Zresztą ja lubię robić ciasta z jak najmniejszym użyciem techniki
(makutra i pałka ;) ), mam wrażenie, że są wtedy lepsze.
pozdrawiam
EK
› Pokaż wiadomość z nagłówkami
19. Data: 2006-01-27 15:50:37
Temat: Re: ciasto z czekolad
> Może zamiast mąki dałaś klej do tapet? :P
nie wiem jak Ty, ale klej do tapet wyczulabym na kilometr ;p
zdrowka
monika
--
Dołącz do nas, zostań honorową krwinką !
http://tinyurl.com/4ksta
› Pokaż wiadomość z nagłówkami
20. Data: 2006-01-27 22:02:19
Temat: Re: ciasto z czekoladąZrobilem to ciasto, ladnie wyroslo ala ma tak jakby zakalec.

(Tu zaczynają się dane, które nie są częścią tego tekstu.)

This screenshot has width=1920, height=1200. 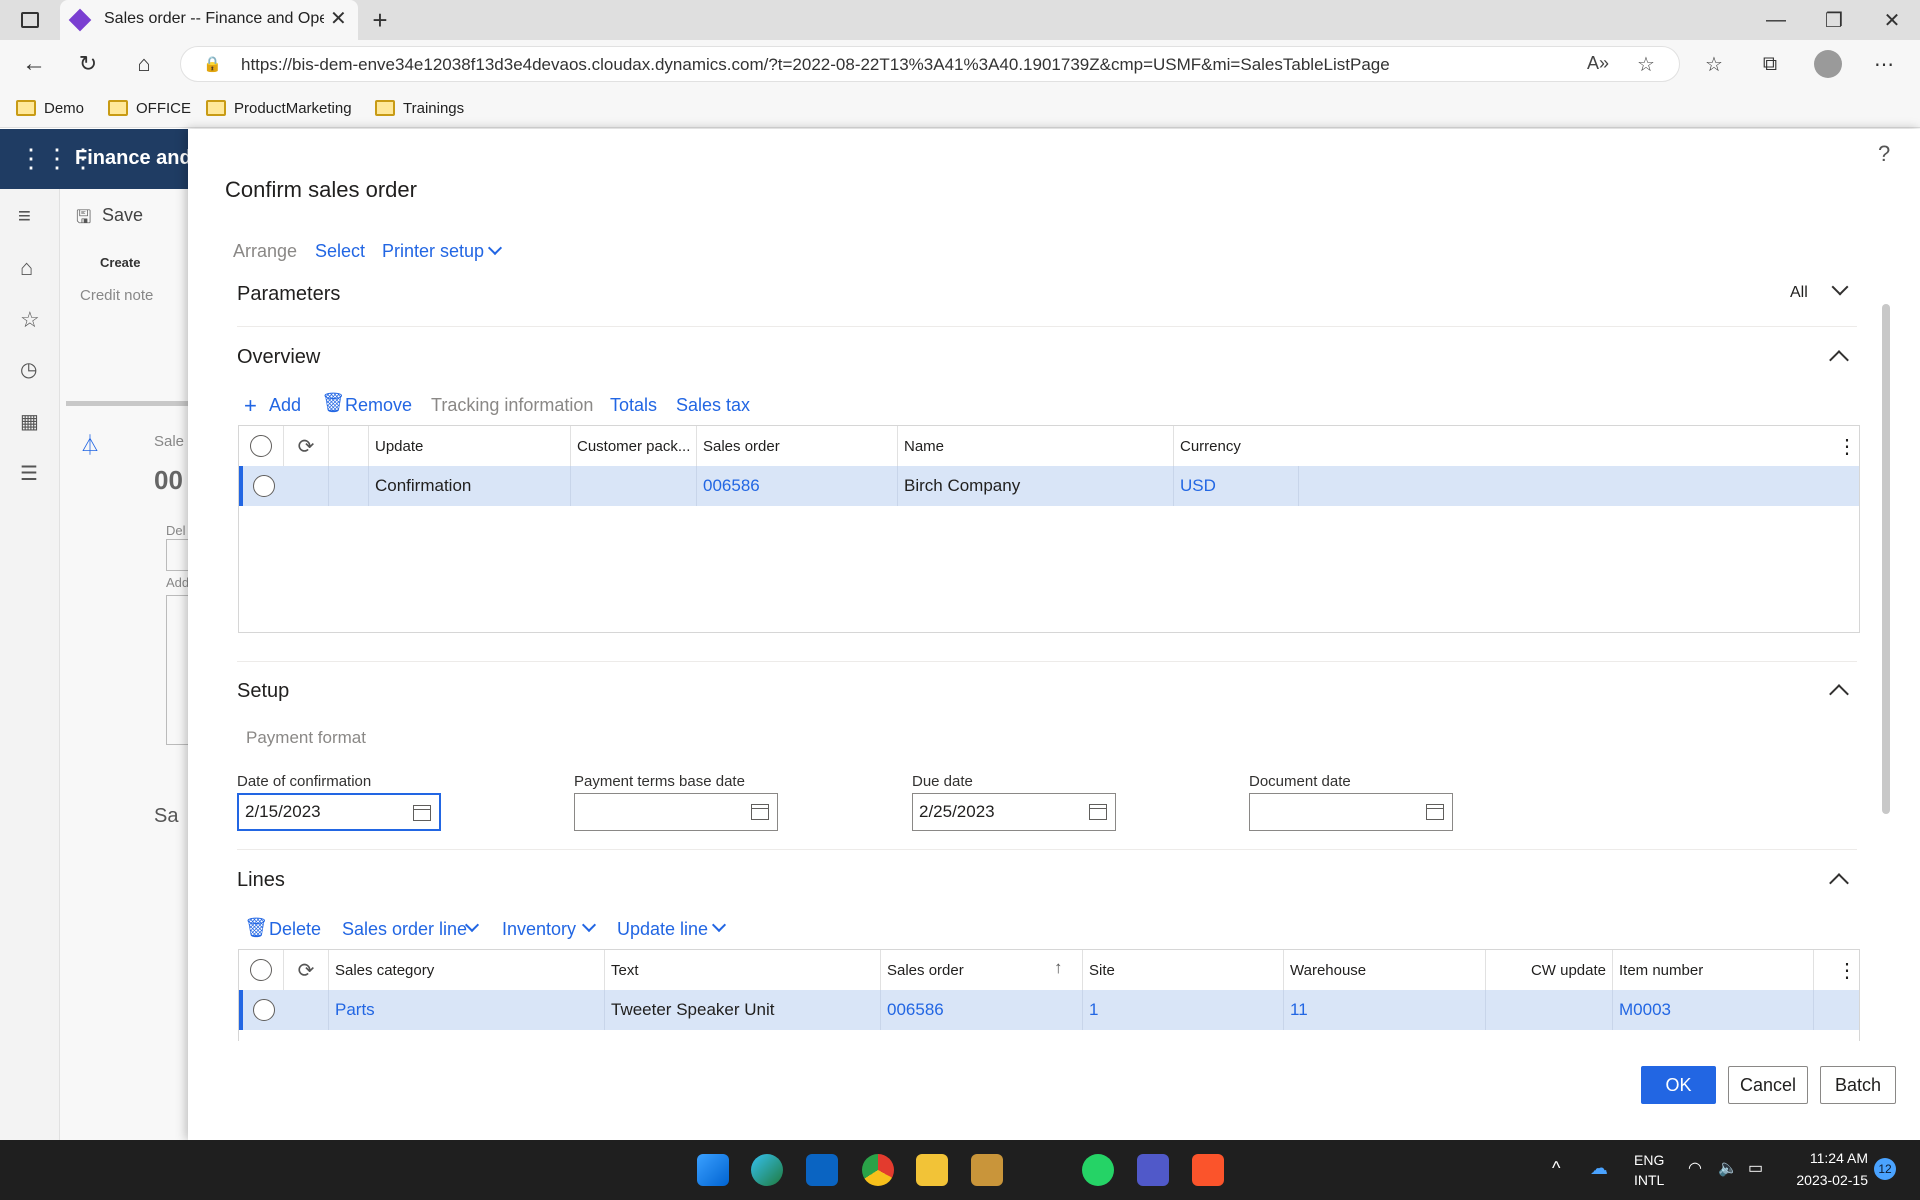 I want to click on volume-icon: 🔈, so click(x=1728, y=1168).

Nie wiem czy te
200 g margaryny to nie za duzo lub jest to tluszcz z czekolady. Ciasto jest
pyszne i ladnie wyrosniete i to jest najwazniejsze. Czy u Was tez pojawil
sie lekki zakalec (a moze to nie jest zakalec skoro ciasto nie upadlo?).